Ben Westley Clarke British, b. 1990

“My work comes about as an amalgamation of observation, memory, and imagination, it exists at the intersection of documentary and fiction - life presented as an illusion.” 


Ben Westley Clarke’s portraits and scenes of contemporary life have a carnivalesque joyfulness and expressive style. These are vivid and stylised depictions of ordinary places that are nevertheless full of life such as the renowned series of life in Irish pubs. The artist lives and works in Spain today but points to the influence of London “The city taught me to paint quickly, directly and with conviction, and to continually change and edit my work. Its spectacular facades and ugly underbelly- its social divisions, unsentimental pragmatism; the constant state of change have entered into both how and what I paint. London has perhaps developed my conviction that there is more value and interest in bearing witness truthfully than in painting pretty abstract pictures - the city has made me something more like a war photographer than a post-impressionist.” 


Modern experience is told in pictures that have a compressed energetic mood, the angled perspective adding to a sense of chaotic rhythm. The artist shares that when drawing from observation, subjects seem to choose him “observation is a wellspring of endless variety and difference - unexpected things constantly appear to challenge and question my own sensibility.” This state of flux allows the artist to develop work that extends beyond the representation of life creating an imaginative world of great power.

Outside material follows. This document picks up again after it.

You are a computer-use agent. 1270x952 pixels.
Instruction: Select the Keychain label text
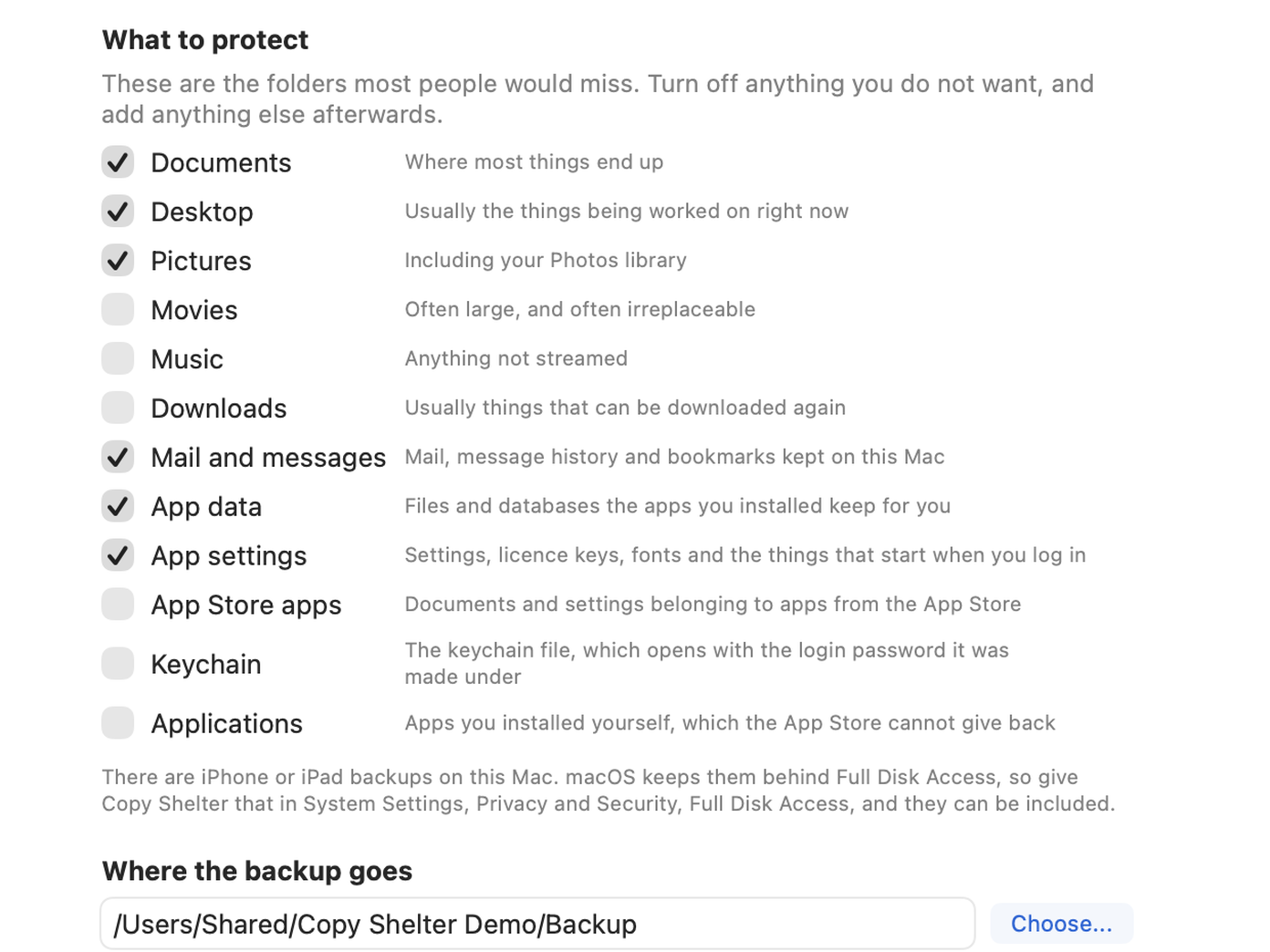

Stylistically Clarke’s work is connected to that of early twentieth century Expressionist artists such as Lyonel Feininger, Max Beckmann and Ernst Ludwig Kirchner, namely the black outlines, and exaggerated almost gothic shapes, as well as the views of the public sphere depicted in flat accentuated lines in bright colours. This aesthetic is infused with the influence of historic masters like Brueghel as well as contemporary painters such as Stanley Spencer, David Bomberg, Philip Guston, Mario Sironi, and Renato Guttuso.


Using a mixture of oil paint, palette knives, brushes, sponges, rags and newspaper, markers and charcoal, Clarke tends to fill his entire picture plane with activity, objects and people. In some works, vertically composed scenes the foreground and background seem to veer into one another while other drawings and paintings appear as if windows into intimate scenes of people going about their daily lives, the ordinary made iconic. Whatever the subject matter, the viewer finds oneself immersed in a fragmented angular world full of dark shadow and caricature like figures, the cacophonic story familiar yet uncertain.